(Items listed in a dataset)
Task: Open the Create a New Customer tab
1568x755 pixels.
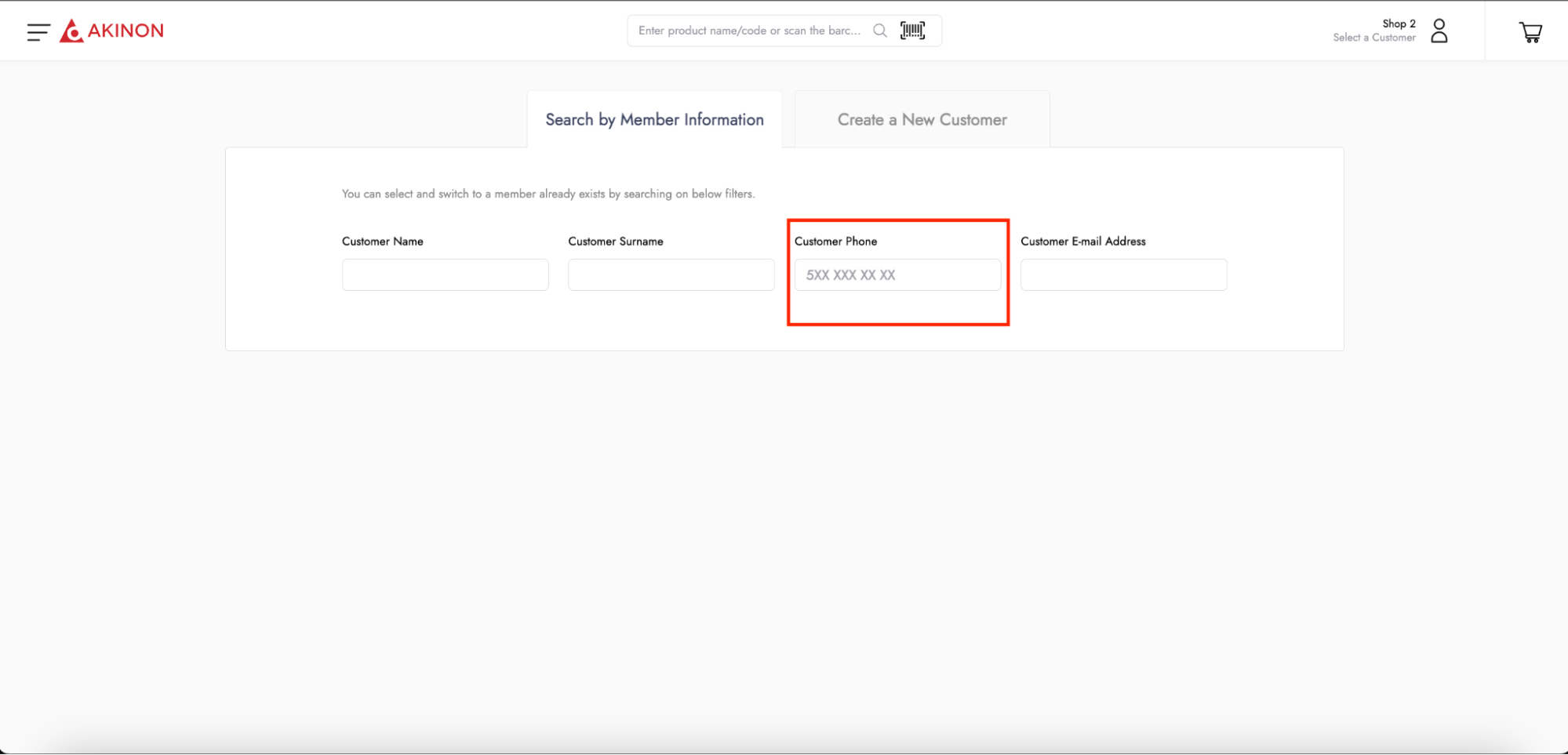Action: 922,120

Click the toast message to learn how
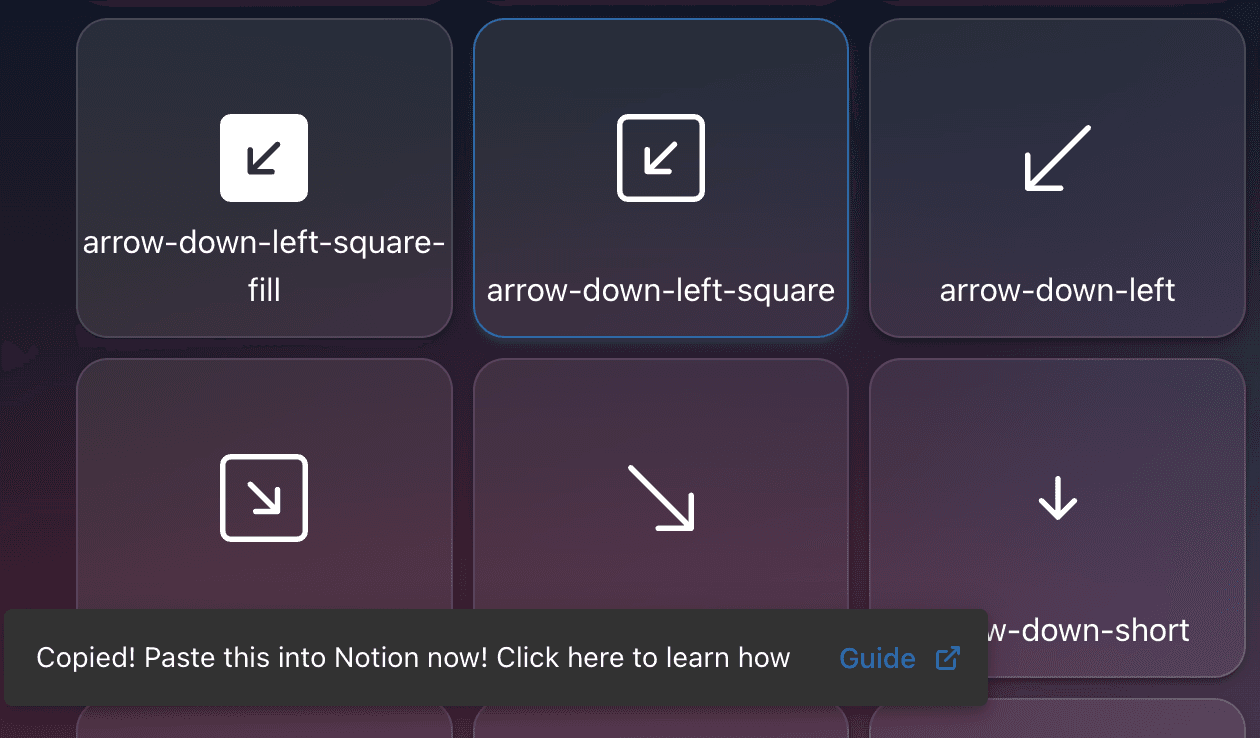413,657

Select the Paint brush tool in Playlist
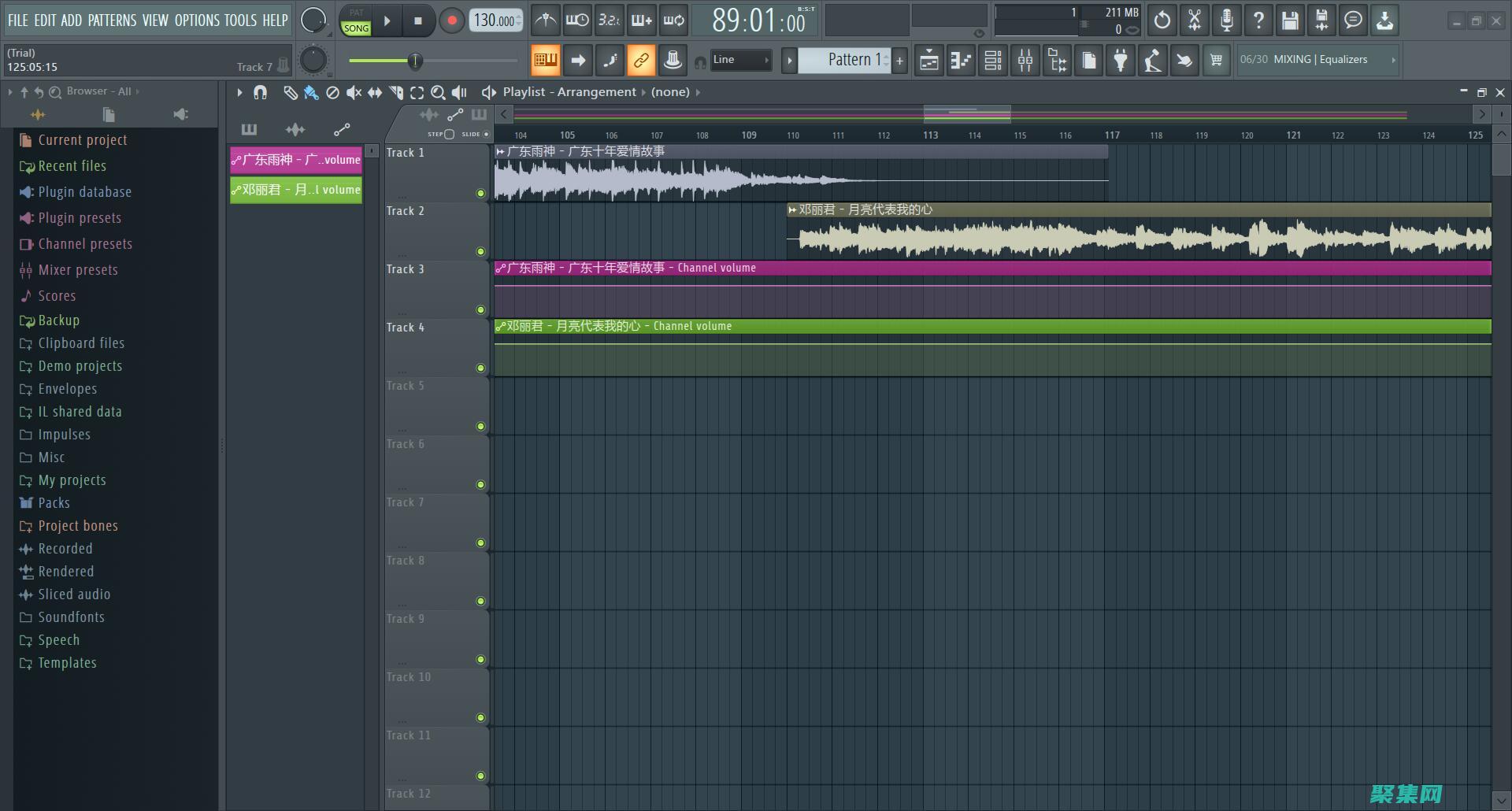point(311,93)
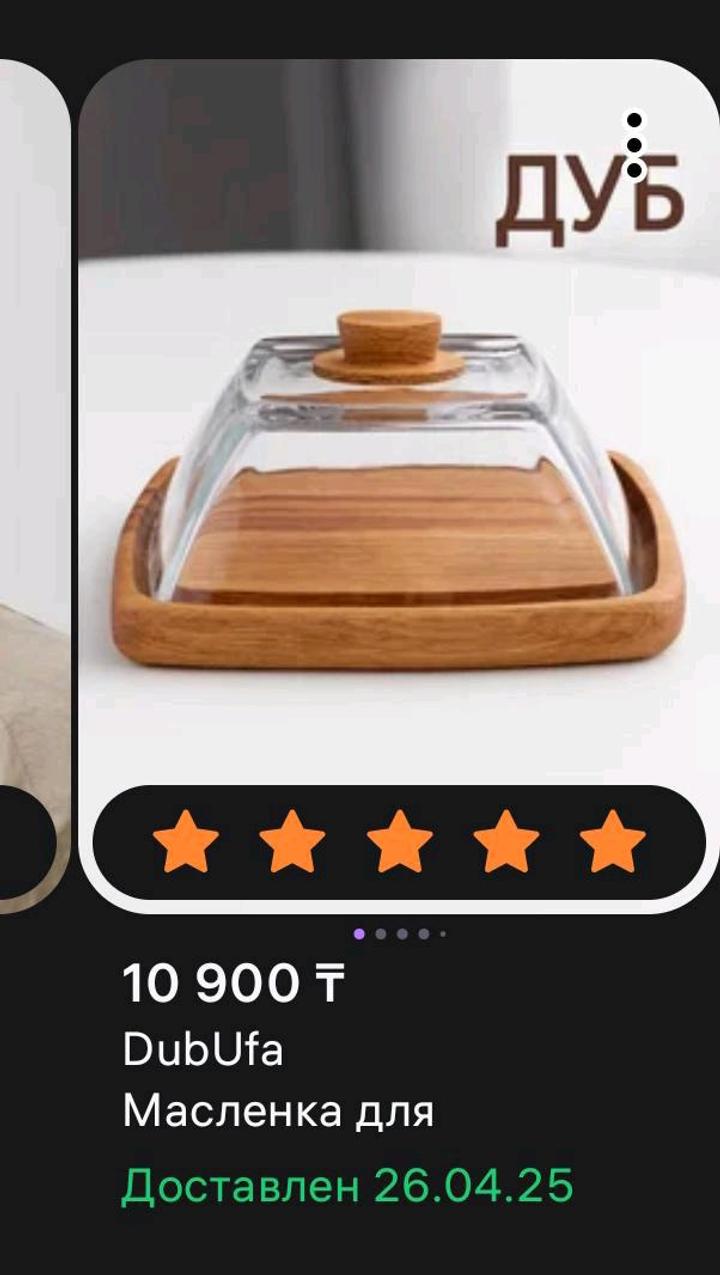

*YOUR OBJECTIVE*
What is needed is every entry written out word for word, with no pictures.

*SOLUTION*
Task: Open the Create a New Customer tab
1568x755 pixels.
Action: 922,120

Click the toast message to learn how
413,657

Select the Paint brush tool in Playlist
point(311,93)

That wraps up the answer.